Your goal ->
Below this line are records; write out exactly the lines from the one containing "The height and" through the one containing "Click the output", with the pictures left out.

Data section ->
+-------+

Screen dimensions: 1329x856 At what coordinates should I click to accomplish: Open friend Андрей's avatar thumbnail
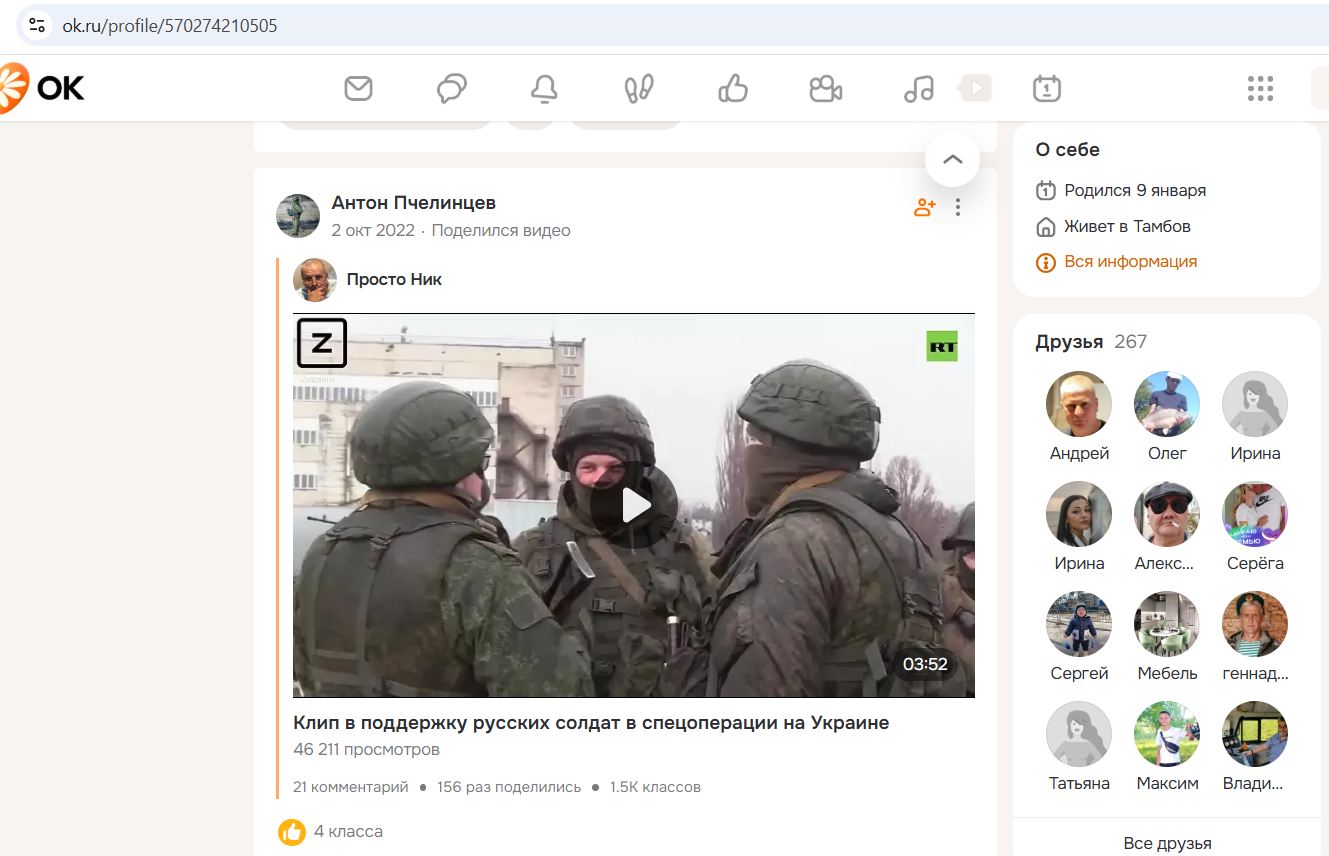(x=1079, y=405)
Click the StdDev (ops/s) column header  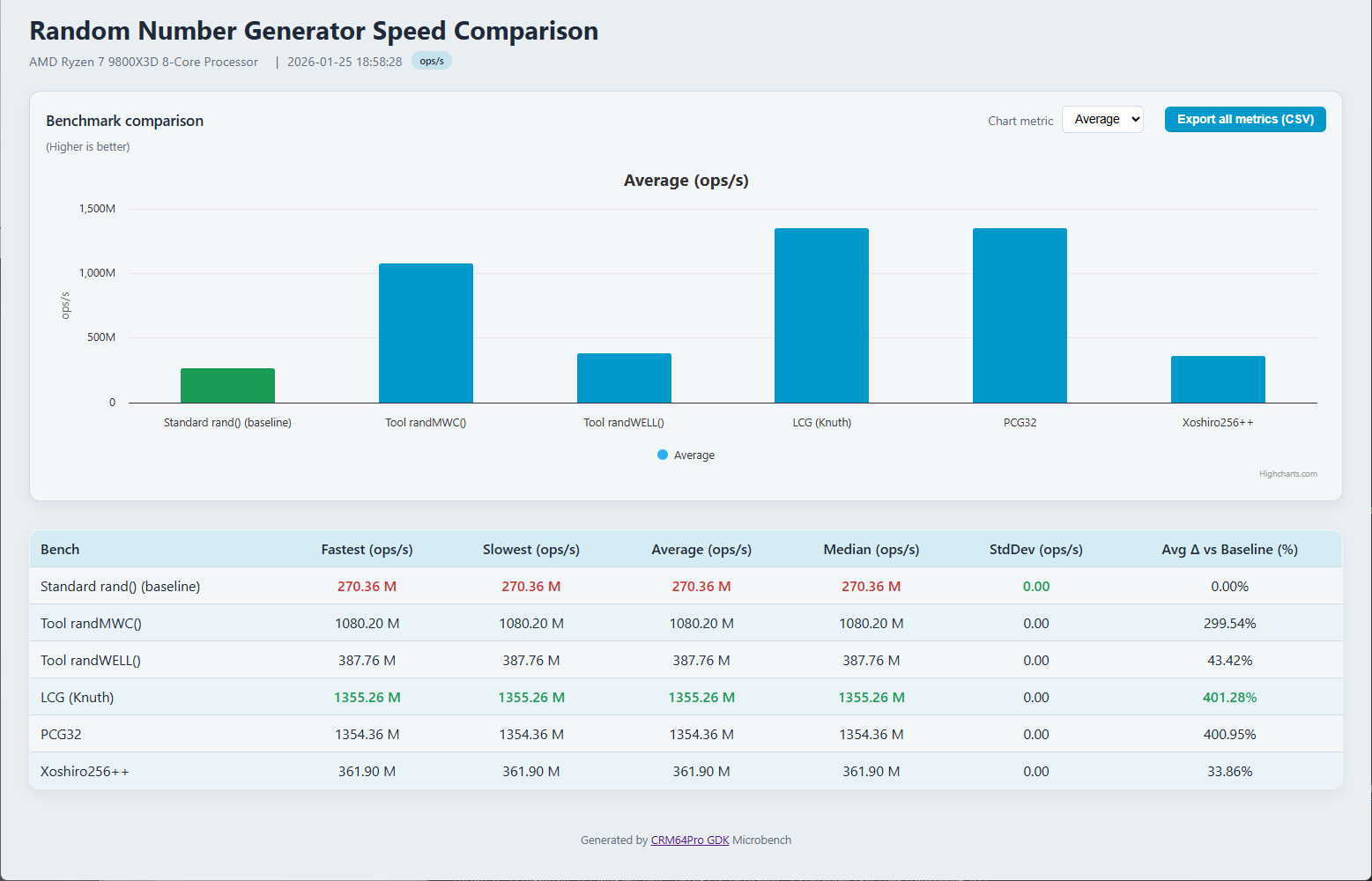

+-------+

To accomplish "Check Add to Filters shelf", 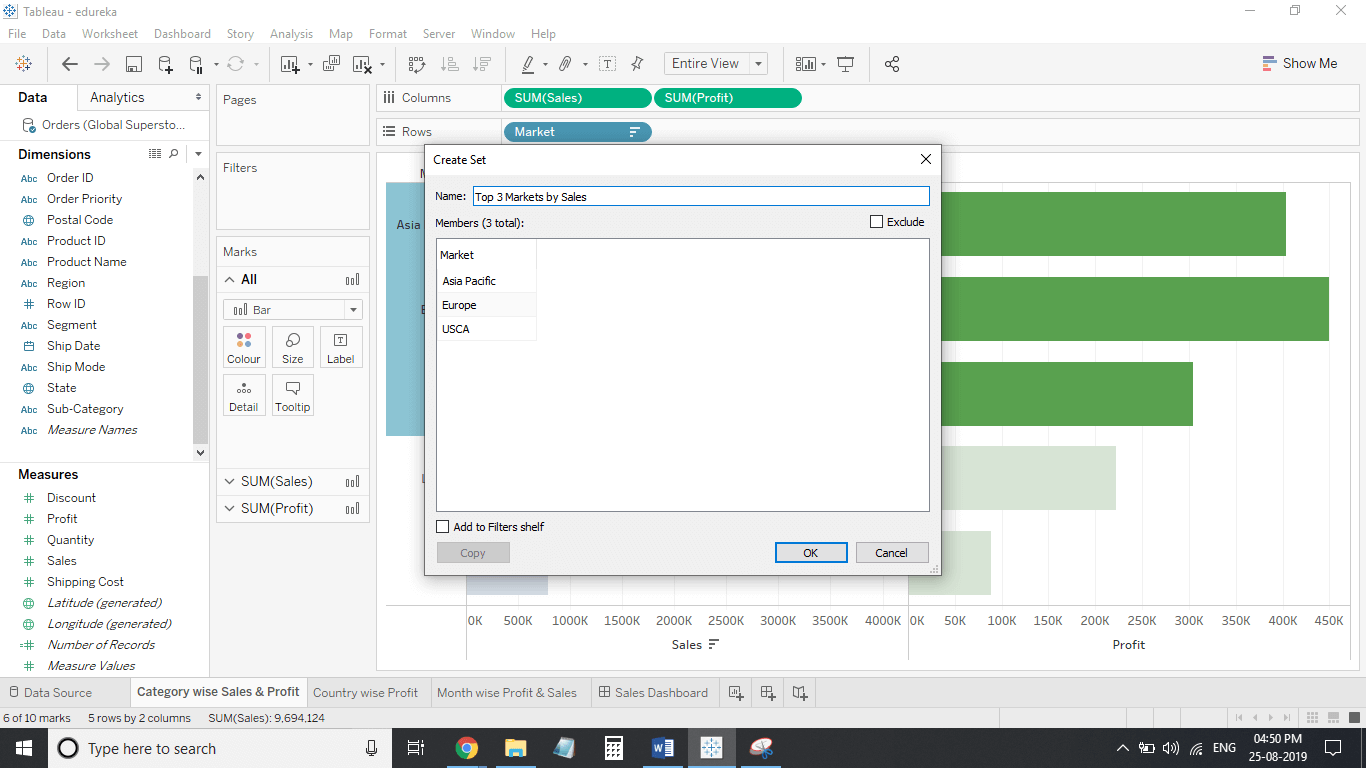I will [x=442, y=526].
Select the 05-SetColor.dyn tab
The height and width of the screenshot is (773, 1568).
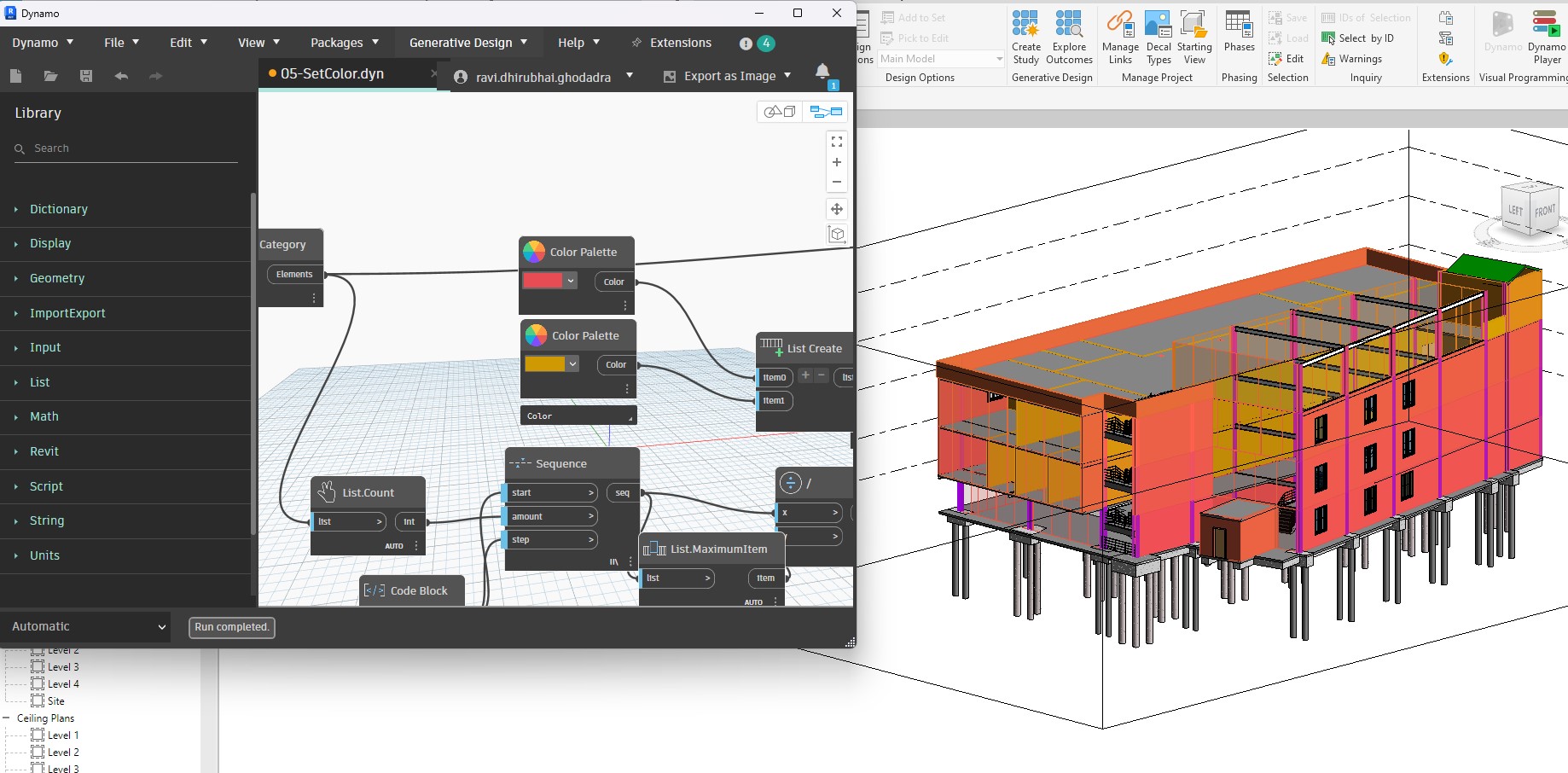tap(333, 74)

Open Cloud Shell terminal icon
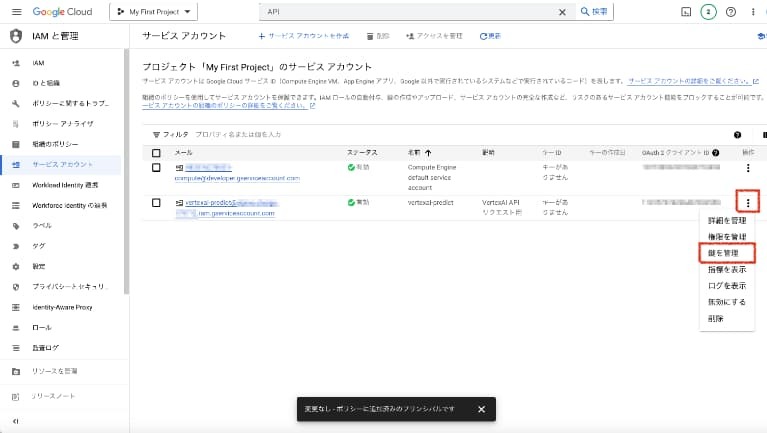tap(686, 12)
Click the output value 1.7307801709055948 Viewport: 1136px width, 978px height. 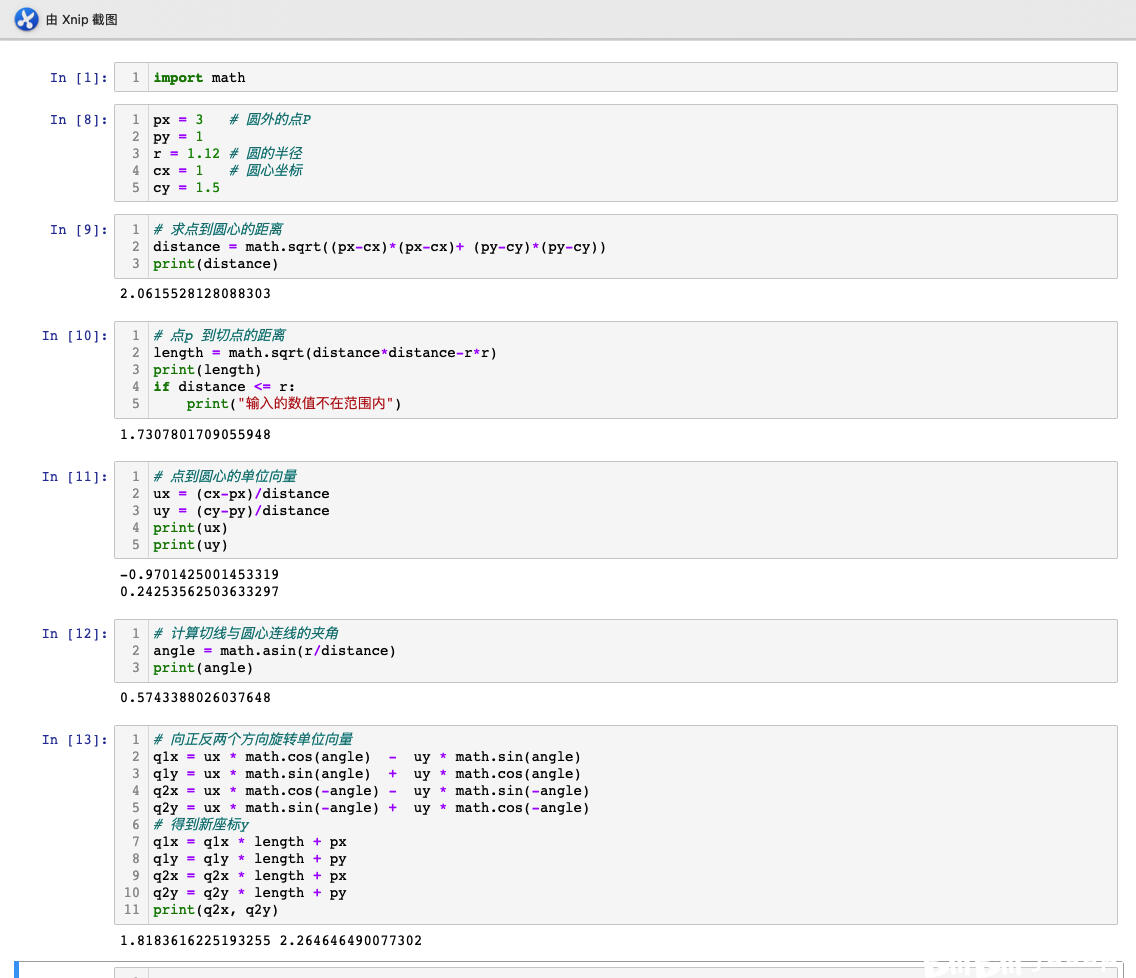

+-------+

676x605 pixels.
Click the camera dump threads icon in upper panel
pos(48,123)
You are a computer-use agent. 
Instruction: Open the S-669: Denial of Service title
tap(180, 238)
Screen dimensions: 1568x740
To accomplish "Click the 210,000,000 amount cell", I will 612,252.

+-------+

Your response ->
The height and width of the screenshot is (773, 1568).
tap(333, 74)

Open Cloud Shell terminal icon
tap(686, 12)
Click the output value 1.7307801709055948 Viewport: 1136px width, 978px height. 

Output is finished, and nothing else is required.